A few months ago, in consultation with my son's neurologist and developmental pediatrician, we began weaning him off his anti-seizure medication (phenobarbital). For obvious reasons we were very nervous at the prospect of another seizure (tonic-clonic is his signature seizure). My mind often wanders to a slow motion replay of him convulsing, foaming at the mouth, turning blue and stopping breathing. My heart goes silent and it feels like I am witnessing him die, over and over again. Memory can be a terrible thing at times.

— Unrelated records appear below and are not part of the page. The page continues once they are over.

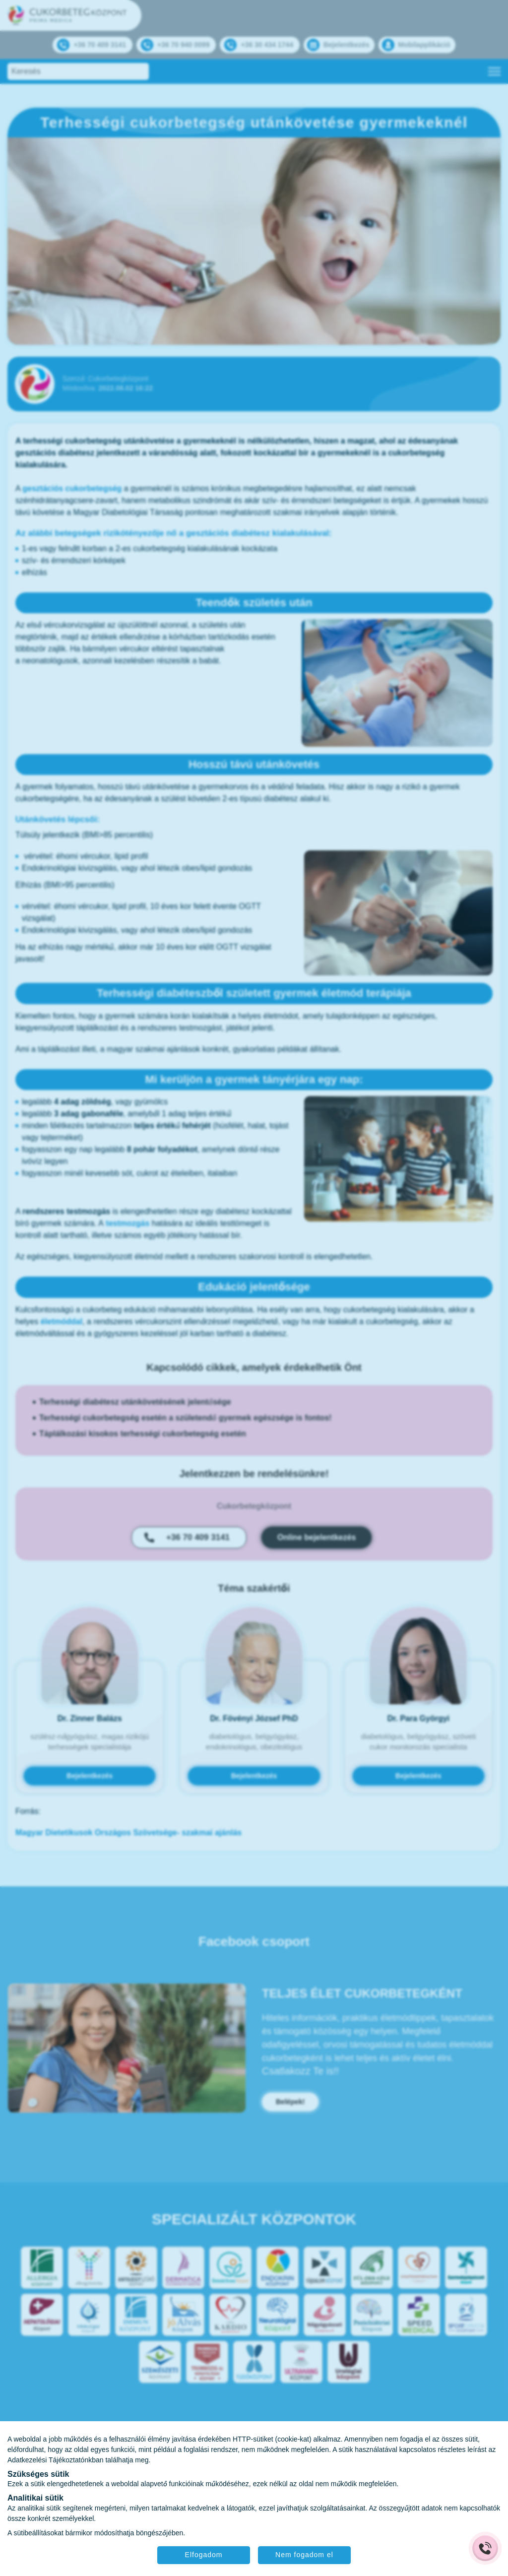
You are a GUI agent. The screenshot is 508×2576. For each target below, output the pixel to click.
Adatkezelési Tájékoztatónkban (55, 2460)
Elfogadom (203, 2555)
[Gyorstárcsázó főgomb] (485, 2548)
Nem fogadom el (305, 2555)
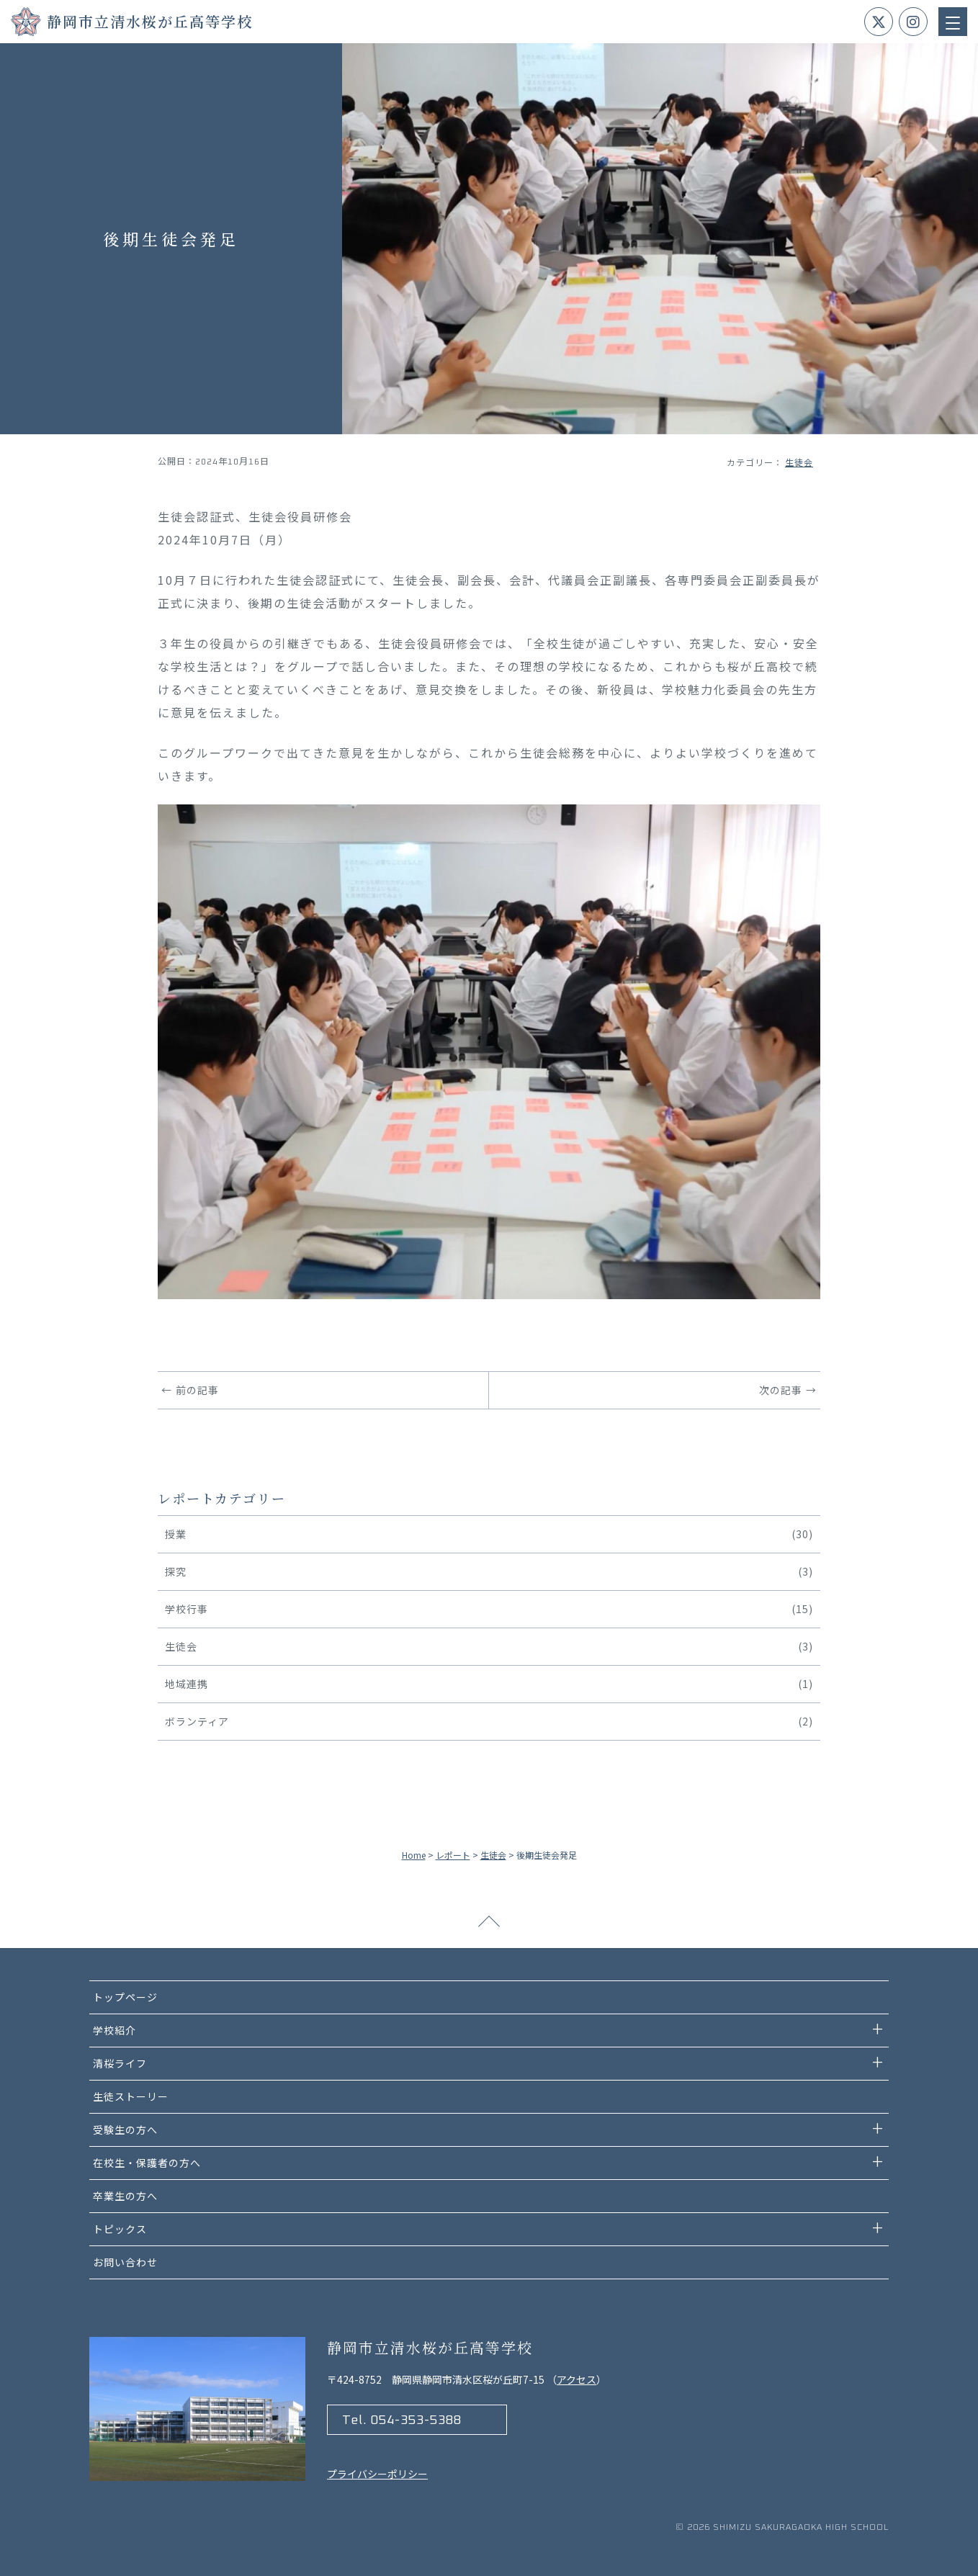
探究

So why are we weaning him? Well despite trepidation we're anxious to see how being off the medication affects his development and behaviour (if at all). His last overnight EEG was crystal clear (though perhaps the phenobarb had something to do with that) which is comforting. Either way, we're now at the halfway point, down to 22.5mg/day, and so far there have been no ill effects. We're weaning very slowly, going down 7.5mg per month.

Of course whenever he's sick (like the horrific stomach flu/strep throat combo we all had last month), hungry or overtired, I'm on high alert for seizure activity. Much to my surprise and delight, he has had none. I suspect the true test will be when we enter flu and cold season this fall as he'll be fully weaned by then.

I wonder, do all kids with Creatine Transporter Deficiency have seizures? Is this just a little kid thing that he'll grow out of? Does the creatine/arginine/glycine treatment do anything to control the seizures? I don't know.